The relatively new community college only 13 years old, CWI for short, doesn’t have a traditional campus. This program operates out of a renovated Sam’s Club store in a strip mall, now named the Micron Education Center.

Inside are no big box deals, but there are plenty of boxes. A mini conveyor system teaches students some fundamentals of manufacturing and logistics.

Novak explained: “In this program, we teach electronics, pneumatics, instrumentation and automatics. Although you may not know what those things are, they’re all in that machine.”

The lessons match what the students will find at Micron or the nearby Amazon distribution center.

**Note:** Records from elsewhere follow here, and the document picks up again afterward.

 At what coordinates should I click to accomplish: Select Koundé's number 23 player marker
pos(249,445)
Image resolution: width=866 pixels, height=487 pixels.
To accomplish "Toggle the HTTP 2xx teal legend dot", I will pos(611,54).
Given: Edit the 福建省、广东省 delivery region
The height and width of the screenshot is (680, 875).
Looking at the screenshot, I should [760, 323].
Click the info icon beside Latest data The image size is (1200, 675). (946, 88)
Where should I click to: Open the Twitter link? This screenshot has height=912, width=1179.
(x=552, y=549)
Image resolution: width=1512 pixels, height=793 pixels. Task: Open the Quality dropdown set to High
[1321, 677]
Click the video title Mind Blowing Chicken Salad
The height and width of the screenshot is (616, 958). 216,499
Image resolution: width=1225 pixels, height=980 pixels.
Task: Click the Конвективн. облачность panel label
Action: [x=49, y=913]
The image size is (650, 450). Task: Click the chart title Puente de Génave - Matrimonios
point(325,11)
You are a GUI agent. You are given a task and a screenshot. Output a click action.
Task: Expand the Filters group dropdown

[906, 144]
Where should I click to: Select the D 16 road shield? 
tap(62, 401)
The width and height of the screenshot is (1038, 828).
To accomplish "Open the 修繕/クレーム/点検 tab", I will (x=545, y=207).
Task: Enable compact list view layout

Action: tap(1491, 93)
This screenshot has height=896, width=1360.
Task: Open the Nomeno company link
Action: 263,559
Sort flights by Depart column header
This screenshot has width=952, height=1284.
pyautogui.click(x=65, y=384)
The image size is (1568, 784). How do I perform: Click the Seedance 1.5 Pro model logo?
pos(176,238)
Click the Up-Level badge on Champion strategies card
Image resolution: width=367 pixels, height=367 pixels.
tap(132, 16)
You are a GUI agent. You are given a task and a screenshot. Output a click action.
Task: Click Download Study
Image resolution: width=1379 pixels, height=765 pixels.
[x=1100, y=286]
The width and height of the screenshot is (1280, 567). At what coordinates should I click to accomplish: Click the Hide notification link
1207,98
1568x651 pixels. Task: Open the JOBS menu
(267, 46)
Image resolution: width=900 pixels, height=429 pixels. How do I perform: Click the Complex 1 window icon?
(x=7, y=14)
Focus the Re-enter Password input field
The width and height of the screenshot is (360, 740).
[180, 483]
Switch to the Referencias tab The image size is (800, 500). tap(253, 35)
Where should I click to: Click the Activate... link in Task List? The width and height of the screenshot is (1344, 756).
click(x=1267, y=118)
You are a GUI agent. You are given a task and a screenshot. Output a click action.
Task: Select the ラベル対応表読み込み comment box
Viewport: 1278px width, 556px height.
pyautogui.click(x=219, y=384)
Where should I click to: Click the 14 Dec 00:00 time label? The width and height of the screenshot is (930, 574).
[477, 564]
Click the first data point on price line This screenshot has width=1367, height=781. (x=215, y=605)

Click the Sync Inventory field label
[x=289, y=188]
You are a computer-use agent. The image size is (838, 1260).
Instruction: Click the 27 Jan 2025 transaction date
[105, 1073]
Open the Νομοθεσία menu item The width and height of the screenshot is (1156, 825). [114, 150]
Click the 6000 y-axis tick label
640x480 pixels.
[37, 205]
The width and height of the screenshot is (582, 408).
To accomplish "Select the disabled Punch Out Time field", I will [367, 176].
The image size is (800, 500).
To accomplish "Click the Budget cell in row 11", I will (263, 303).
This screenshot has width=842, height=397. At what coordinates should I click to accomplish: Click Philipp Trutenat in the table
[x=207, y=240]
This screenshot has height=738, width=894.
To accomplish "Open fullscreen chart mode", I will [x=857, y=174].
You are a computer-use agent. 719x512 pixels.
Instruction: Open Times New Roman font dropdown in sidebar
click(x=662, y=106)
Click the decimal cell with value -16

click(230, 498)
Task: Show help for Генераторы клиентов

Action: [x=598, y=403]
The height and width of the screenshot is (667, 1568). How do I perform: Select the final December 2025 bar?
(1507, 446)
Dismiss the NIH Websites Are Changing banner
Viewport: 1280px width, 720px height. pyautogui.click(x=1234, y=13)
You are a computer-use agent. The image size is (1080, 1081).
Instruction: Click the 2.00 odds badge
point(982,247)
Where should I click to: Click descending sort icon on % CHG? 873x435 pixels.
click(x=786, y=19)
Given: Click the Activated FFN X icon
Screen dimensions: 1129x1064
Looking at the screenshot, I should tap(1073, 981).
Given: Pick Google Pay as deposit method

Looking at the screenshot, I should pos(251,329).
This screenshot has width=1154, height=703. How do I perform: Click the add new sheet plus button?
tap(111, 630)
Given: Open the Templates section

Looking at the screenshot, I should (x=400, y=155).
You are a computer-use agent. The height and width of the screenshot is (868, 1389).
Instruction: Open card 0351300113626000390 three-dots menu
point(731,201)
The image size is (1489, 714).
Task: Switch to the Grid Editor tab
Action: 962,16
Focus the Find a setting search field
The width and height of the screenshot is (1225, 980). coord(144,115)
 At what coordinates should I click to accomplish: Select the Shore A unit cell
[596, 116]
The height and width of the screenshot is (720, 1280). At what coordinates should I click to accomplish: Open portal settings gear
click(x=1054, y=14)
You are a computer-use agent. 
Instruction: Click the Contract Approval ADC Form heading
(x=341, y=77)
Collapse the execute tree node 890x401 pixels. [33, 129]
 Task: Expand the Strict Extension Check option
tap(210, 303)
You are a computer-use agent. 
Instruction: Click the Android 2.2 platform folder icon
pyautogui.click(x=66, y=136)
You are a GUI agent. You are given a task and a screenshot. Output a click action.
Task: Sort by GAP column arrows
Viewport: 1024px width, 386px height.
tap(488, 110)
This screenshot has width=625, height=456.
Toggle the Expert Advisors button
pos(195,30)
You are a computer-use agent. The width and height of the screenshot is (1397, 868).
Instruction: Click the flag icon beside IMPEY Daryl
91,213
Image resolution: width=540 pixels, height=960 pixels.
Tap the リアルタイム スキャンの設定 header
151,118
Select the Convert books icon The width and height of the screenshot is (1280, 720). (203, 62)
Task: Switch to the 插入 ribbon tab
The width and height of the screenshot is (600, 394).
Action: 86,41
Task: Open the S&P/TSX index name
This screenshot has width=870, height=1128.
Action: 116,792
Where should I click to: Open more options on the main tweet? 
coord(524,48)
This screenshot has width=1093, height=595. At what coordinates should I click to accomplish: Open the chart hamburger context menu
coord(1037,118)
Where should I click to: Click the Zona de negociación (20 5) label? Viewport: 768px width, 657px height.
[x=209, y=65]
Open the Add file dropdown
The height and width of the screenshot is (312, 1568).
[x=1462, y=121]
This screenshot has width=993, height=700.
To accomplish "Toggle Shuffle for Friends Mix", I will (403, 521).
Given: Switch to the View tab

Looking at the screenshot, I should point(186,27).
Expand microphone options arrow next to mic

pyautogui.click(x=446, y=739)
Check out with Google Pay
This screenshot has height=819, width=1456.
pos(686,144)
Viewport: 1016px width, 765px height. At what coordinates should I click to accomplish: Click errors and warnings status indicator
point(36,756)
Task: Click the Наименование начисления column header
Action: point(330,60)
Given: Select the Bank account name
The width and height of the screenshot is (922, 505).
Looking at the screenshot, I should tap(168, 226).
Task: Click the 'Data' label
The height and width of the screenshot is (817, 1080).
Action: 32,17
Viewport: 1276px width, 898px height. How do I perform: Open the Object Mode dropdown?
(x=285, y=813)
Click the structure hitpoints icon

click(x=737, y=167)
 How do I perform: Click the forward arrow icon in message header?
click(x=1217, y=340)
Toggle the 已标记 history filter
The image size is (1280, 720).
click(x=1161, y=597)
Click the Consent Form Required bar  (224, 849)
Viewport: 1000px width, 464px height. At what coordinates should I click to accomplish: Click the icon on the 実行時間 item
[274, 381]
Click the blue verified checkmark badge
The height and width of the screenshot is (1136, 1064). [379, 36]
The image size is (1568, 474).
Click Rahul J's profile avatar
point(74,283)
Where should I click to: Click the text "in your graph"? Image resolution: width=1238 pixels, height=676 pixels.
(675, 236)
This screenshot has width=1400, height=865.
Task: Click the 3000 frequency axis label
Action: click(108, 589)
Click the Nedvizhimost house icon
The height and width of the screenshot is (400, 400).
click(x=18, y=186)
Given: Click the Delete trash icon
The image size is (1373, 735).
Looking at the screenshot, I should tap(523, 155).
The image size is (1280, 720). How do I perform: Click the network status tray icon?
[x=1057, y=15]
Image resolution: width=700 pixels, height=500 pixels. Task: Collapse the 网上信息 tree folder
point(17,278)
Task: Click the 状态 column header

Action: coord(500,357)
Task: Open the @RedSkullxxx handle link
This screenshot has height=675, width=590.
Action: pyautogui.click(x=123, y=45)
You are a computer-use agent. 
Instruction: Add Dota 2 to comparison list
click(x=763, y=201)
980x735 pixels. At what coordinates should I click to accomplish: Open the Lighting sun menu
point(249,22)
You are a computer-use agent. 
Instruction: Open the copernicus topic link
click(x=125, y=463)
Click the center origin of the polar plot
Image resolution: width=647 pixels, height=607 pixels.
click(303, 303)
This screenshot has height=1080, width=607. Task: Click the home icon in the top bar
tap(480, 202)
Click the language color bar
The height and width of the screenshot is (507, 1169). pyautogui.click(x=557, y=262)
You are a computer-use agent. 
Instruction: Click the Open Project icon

Sound familiar? Onondaga County’s northern suburbs have an Amazon facility. Soon, it’s expecting a Micron megafab too.

That’s the inspiration behind Micron’s budding relationship with Onondaga Community College, which could involve funding of programs and pipelines to careers.

OCC is constructing a cleanroom on its campus, funded by Onondaga County and New York State.

CWI’s president, Gordon Jones, said, “I think community colleges, OCC and CWI, we’re by definition meant to be… there’s a reason ‘community’ is in our name, it’s because we’re very adaptive. I think its intuitions like that that can partner with four-year (colleges), partner with employers to think differently about how we can get those large numbers of individuals who want those jobs be aware of them, trained for it and on the job working.”


This report is one in a series from NewsChannel 9’s exclusive trip to Micron Corporate Headquarters in Boise, Idaho.